* _Entries giving target coordinates_:
┄┄┄┄┄┄┄┄┄┄┄┄┄┄┄┄┄┄┄┄

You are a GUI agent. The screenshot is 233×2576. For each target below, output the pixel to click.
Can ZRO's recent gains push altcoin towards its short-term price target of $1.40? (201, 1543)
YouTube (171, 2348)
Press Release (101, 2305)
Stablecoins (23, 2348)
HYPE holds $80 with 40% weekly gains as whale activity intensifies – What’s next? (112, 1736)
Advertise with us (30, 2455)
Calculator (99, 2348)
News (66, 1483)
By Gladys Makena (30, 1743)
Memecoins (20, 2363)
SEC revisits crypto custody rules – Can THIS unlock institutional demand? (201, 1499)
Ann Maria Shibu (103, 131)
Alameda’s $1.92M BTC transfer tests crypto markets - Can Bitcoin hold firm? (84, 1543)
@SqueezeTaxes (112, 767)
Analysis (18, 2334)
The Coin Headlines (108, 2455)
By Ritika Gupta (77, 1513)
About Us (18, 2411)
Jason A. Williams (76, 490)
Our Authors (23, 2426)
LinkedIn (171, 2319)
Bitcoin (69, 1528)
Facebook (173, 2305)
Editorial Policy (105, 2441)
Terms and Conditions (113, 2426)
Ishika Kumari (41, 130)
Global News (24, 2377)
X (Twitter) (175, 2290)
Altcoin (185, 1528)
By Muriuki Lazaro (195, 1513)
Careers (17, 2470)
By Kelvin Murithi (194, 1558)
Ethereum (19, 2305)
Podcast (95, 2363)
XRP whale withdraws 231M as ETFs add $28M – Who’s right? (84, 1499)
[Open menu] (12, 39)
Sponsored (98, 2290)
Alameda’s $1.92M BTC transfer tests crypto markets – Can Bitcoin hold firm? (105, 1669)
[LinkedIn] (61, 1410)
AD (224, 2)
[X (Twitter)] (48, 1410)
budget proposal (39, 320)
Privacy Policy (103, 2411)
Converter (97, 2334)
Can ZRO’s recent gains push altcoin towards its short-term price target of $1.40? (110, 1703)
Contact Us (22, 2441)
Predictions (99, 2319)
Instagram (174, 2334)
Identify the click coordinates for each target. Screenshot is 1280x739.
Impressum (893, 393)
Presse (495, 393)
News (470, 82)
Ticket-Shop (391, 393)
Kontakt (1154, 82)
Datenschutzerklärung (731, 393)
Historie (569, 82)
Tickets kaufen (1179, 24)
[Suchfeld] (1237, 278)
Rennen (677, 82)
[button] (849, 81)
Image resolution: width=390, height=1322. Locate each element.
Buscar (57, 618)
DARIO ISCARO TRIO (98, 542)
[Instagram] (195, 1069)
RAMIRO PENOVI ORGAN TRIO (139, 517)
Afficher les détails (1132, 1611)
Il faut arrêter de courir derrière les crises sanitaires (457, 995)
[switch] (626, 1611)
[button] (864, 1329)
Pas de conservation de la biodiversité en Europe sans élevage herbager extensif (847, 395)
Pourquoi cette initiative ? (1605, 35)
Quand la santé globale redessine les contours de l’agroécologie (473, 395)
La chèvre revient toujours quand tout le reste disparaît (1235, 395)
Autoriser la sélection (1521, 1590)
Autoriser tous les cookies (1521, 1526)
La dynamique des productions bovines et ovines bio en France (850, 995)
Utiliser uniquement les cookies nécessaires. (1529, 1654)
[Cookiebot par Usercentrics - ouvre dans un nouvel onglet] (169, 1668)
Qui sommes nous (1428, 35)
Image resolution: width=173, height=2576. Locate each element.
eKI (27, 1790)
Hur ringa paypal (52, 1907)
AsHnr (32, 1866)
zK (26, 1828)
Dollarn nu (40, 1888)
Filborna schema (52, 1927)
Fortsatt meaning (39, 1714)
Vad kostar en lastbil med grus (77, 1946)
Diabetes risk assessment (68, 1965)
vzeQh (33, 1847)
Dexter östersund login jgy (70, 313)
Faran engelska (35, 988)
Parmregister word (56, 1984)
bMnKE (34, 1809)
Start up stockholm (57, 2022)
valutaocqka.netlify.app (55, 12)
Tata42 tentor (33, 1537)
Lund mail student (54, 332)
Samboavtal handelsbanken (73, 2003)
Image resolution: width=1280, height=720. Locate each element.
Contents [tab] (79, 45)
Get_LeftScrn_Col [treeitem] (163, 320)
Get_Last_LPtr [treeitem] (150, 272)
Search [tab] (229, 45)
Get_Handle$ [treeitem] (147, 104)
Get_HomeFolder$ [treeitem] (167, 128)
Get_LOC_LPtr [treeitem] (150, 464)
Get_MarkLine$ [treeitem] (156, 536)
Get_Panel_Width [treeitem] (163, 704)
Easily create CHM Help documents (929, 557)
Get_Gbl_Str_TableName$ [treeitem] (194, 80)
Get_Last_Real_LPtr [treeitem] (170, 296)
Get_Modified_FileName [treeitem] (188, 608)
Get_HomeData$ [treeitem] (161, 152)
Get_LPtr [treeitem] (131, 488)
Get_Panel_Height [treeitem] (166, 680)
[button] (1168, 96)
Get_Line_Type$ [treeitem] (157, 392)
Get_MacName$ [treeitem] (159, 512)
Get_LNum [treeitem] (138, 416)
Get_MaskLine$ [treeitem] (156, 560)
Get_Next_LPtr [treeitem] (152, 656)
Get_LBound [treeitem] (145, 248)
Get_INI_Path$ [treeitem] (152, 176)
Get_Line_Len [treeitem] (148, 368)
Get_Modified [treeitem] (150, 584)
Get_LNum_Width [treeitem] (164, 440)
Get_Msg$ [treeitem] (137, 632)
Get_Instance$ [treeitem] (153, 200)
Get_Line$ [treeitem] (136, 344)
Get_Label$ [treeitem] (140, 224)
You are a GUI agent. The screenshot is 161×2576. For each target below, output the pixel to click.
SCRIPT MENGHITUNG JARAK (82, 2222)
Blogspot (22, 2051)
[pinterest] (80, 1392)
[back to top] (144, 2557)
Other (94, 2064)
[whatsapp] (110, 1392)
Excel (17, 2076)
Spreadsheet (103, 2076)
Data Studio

┄┄┄┄┄┄┄┄┄┄┄┄┄┄┄┄┄┄┄┄

* _TASK BRIEF_: How many lines of the material above contain the string "firm"? Case counts, and the answer is the number alone.

* _WRITTEN REPLY_: 2